Best Visual Effects, Sound, and (though it would be unprecedented for an animated feature) Cinematography weren’t implausible, either. But effusive write-ups out of London suggest it could be formidable enough to compete in a relatively open Best Adapted Screenplay race. While Original is stacked, only “Women Talking” (Gold Derby’s current projected winner) and “The Whale” seem like Adapted locks.

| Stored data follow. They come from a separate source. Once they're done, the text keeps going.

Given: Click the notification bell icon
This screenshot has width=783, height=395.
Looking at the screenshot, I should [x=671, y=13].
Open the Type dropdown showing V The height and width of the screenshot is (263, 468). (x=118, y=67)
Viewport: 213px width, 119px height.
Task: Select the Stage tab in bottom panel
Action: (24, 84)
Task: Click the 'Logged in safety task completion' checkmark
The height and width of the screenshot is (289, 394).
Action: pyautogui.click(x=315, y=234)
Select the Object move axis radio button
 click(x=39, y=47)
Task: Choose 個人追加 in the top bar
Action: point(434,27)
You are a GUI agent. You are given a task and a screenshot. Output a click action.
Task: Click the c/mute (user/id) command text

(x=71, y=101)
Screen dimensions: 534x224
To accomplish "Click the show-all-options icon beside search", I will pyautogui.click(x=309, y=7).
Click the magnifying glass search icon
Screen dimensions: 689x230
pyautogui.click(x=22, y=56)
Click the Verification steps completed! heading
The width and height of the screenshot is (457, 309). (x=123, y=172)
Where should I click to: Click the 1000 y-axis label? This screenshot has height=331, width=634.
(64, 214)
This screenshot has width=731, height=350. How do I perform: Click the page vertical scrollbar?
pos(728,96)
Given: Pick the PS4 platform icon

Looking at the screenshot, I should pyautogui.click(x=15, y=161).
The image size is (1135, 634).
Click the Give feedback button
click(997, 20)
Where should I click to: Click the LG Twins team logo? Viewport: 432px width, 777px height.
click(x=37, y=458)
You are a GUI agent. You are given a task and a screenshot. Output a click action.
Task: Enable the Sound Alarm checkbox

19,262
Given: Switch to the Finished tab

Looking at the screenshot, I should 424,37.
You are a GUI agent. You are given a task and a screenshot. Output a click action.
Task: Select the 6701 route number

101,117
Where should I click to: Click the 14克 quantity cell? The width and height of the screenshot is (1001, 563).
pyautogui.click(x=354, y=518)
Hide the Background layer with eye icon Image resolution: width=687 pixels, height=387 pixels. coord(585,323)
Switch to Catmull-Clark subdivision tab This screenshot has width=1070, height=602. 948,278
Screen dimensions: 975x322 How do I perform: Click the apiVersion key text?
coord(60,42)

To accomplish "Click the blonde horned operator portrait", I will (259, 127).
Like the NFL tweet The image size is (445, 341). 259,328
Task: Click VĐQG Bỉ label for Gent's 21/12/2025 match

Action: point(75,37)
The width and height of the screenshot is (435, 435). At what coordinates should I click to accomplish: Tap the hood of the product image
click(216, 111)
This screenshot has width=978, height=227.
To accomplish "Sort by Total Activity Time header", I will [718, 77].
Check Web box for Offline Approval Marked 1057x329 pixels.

Del Toro’s dark, politically conscious reinterpretation of Carlo Collodi’s classic source material could impress voters in the same way Eric Roth’s updated take on “A Star is Born” did in 2018. However, one can also point to Tony Kushner’s failure a year ago to score a nomination for “West Side Story” as proof that, even in Adapted Screenplay, the Academy likes their stories original. Nevertheless, pickings are so slim that the umpteenth version of “Pinocchio” (and second this year) may just have a shot.
Netflix’s flexibility this season, dovetailed with the potential height of the movie’s nomination ceiling, makes del Toro’s “Pinocchio” one to keep an eye on.